Sobre la terraza, junto a los ramajes,
diríase un trémolo de liras eolias
cuando acariciaban los sedosos trajes
sobre el tallo erguidas las blancas magnolias.

La marquesa Eulalia risas y desvíos
daba a un tiempo mismo para dos rivales,
el vizconde rubio de los desafíos
y el abate joven de los madrigales.

              Y aún la invocatoria en Salutación del optimista:

Ínclitas razas  ubérrimas, sangre de Hispania fecunda

               Sonoridad etérea,  belleza de la forma, liviandad. Aunque Rubén Darío también fuera poeta de inquietudes como su famoso poema A Roosevelt en que cuestiona al gigante del norte (Es con voz de la Biblia o verso de Walt Whitman/ Que habría de llegar hasta ti, Cazador!/ Primitivo y moderno, sencillo y complicado/ Con un algo de Washington y cuatro de Nemrod!/ Eres los Estados Unidos/ Eres el futuro invasor/ De la América ingenua que tiene sangre indígena,/ Que aún reza a Jesucristo y aún habla en español),  persisten para la literatura y para los lectores sus armoniosos versos cuya forma y sonoridad nos atrapa por más que sea olvidable, casi una cacofonía,  lo que expresan.

***

             Juan Zorrilla de San Martín,  llamado en su tiempo “poeta de la patria”, escribió que el poeta no puede mentir sino que su función es decir la verdad. En Tabaré -su conocido poema narrativo o novela en verso-, afirma,  esa verdad es que la raza española derrotó y exterminó a la nación charrúa, pero hizo triunfar sobre estas tierras su voz, es decir su lengua y su cultura, y la fe cristiana. Todo eso lo confiesa a texto expreso el 19 de agosto de 1886, en la dedicatoria del poema a su esposa Elvira Blanco de Zorrilla, en realidad un verdadero preámbulo o presentación de la obra.

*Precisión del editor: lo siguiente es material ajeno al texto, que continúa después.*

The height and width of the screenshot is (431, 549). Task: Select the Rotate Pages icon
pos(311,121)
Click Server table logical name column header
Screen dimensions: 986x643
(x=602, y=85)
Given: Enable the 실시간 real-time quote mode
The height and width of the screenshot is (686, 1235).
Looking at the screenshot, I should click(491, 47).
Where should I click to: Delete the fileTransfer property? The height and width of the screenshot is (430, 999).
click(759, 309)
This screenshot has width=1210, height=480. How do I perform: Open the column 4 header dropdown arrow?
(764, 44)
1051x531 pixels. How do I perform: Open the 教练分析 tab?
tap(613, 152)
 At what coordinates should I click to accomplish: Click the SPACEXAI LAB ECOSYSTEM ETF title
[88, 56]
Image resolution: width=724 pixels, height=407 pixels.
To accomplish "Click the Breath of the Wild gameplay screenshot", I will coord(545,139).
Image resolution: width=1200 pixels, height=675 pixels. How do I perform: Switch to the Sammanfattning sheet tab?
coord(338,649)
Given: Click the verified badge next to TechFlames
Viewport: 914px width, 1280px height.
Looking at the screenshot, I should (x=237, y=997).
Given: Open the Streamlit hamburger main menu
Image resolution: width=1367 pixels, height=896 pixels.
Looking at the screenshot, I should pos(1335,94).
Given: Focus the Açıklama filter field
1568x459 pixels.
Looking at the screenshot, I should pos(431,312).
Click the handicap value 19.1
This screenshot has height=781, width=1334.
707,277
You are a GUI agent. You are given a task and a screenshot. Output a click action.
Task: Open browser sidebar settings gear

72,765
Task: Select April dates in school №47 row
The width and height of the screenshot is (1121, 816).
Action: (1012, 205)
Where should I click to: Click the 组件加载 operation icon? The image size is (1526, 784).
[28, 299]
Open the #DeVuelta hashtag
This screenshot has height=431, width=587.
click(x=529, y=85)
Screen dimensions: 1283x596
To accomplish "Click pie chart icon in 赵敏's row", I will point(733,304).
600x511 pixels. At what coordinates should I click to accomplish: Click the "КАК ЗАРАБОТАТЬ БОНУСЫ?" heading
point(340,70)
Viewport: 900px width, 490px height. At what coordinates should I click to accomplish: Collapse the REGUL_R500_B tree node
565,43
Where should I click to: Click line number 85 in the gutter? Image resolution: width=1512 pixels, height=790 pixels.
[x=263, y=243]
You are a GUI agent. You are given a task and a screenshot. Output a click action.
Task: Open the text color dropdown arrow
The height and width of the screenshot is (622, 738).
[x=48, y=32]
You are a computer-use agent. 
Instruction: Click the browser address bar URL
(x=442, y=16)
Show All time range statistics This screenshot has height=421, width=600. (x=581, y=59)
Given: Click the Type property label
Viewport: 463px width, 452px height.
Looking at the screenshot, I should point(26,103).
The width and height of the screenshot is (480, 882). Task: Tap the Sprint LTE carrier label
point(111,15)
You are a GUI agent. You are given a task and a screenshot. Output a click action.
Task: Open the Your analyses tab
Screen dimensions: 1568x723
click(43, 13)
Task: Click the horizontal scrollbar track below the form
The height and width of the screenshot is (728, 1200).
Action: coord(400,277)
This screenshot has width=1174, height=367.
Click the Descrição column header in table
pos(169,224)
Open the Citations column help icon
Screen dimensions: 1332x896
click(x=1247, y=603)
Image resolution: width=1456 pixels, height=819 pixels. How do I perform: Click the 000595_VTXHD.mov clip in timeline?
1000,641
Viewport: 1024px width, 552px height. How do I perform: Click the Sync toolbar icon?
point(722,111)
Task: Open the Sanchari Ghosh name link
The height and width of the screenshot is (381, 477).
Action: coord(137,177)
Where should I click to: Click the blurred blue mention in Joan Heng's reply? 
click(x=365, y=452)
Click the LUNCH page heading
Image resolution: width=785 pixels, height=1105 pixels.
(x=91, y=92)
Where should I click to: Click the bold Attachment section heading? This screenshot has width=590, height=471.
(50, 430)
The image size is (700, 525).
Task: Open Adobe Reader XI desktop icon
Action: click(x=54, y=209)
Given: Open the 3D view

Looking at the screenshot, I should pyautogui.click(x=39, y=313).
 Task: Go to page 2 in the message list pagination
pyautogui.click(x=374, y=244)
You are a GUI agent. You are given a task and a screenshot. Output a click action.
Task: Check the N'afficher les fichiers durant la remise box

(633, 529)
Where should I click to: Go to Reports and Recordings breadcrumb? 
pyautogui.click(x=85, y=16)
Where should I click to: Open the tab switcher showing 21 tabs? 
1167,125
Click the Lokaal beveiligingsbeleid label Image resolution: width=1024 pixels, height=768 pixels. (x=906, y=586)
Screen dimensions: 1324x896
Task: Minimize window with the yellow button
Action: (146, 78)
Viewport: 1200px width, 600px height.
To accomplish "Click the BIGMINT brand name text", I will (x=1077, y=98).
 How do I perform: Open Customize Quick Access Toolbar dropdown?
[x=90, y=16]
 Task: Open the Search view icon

            Le dice con orgullo:  “las últimas notas que escucharás en mi poema son (…) la voz de nuestra raza y el acento de nuestra fe”. Por las dudas cabe aclarar que se está refiriendo a la raza española y a la fe cristiana, con las que por supuesto se consustancia plenamente. La raza está representada por los lamentos de Blanca, la española (“la caridad cristiana” dice Zorrilla), y la fe por la oración del monje, el padre Esteban, que acompañaba la turba que perseguía y da muerte a Tabaré (“la misericordia eterna”).  

            Zorrilla es explícito:  “Blanca (tu raza, nuestra raza), ha quedado viva sobre el cadáver del charrúa”, afirma de manera brutal.  He aquí la verdad que el poeta le atribuye a su composición: revelar la imposición violenta de la raza (la suya) mediante  el exterminio pero alumbrada por la llama de la  caridad cristiana y la  misericordia eterna. O sea, la violencia, pero santiguada.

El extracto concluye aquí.